In third grade, I wrote my first story about a tree that grew frogs. In Elementry school, I carried a book and a journal at all times. I played with words more than toys and obsessively recited my newest pieces.
In Junior High, I had bylines in my school paper and was selected by my school to attend a writing convention for young writers.
I had my life figured out. I would double major in Astronomy and Creative Writing at the University of Arizona. Until I realized I could not afford to attend college out of state.
Instead, I went to the local university and switched majors like outfits until I decided on English.
The only creative writing class was taught by a teacher that made us listen to bad jazz and refused to say “bless you” when someone sneezed. What right did he have to bless another?
I was eighteen and a university junior, so used to being a child prodigy that I never realized how much I did not know.
I left school.
I got married at twenty-one and had three children by twenty-four.

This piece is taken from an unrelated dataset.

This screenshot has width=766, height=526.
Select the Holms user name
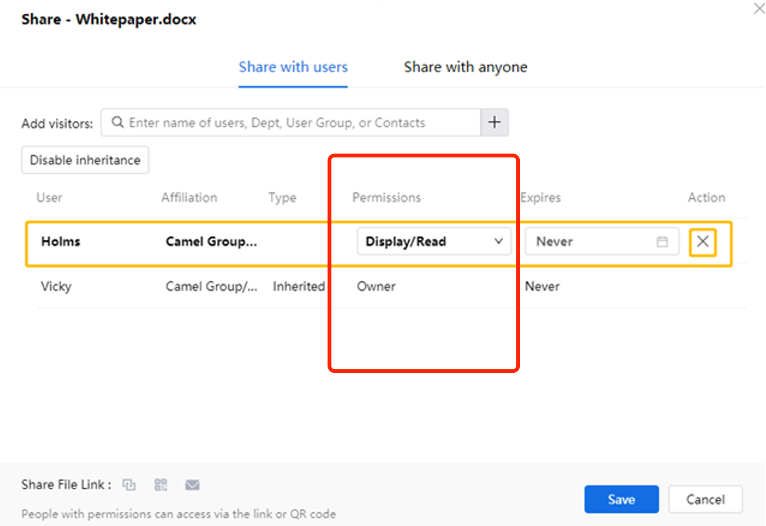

My children made me a better version of myself, as I did my best to become who they needed.
I went back to school and studied psychology. During my masters, I learned how to whip out a twenty-page paper during a weekend, but I lost the ability to lose myself in the creative.
The kids have grown, two are now high-school graduates. They no longer need me in the way the once did.
I find the need to write building. It is calling to me like a neglected friend. One that was never gone but was waiting to be heard.
I remember that I am a writer.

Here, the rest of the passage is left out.